(DATA PROVIDED Opens)

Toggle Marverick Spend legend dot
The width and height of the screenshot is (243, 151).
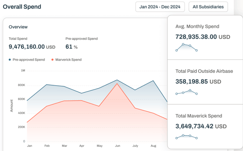click(52, 60)
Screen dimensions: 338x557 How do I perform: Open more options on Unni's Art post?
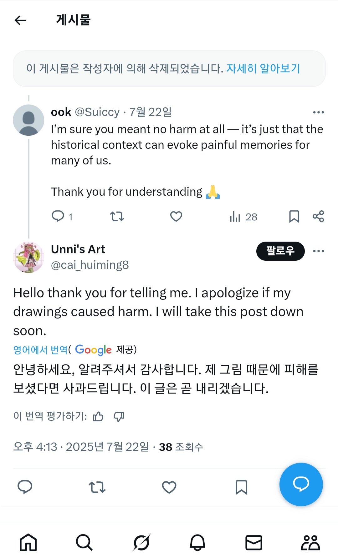click(x=318, y=251)
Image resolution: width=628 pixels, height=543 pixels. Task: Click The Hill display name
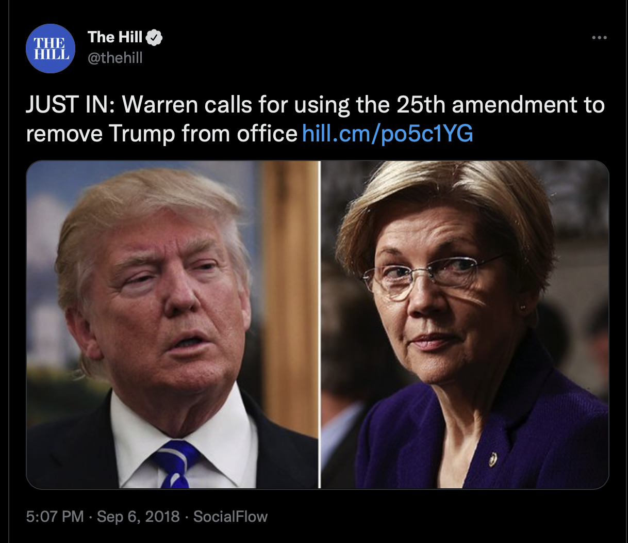[x=115, y=37]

(DATA PROVIDED Closes)

[WORK ITEM] Word for word, repeat all the data, but not its images.

[ANSWER BELOW]
Toggle Marverick Spend legend dot
The width and height of the screenshot is (243, 151).
click(52, 60)
Screen dimensions: 338x557 How do I perform: Open more options on Unni's Art post?
click(x=318, y=251)
Image resolution: width=628 pixels, height=543 pixels. Task: Click The Hill display name
[x=115, y=37]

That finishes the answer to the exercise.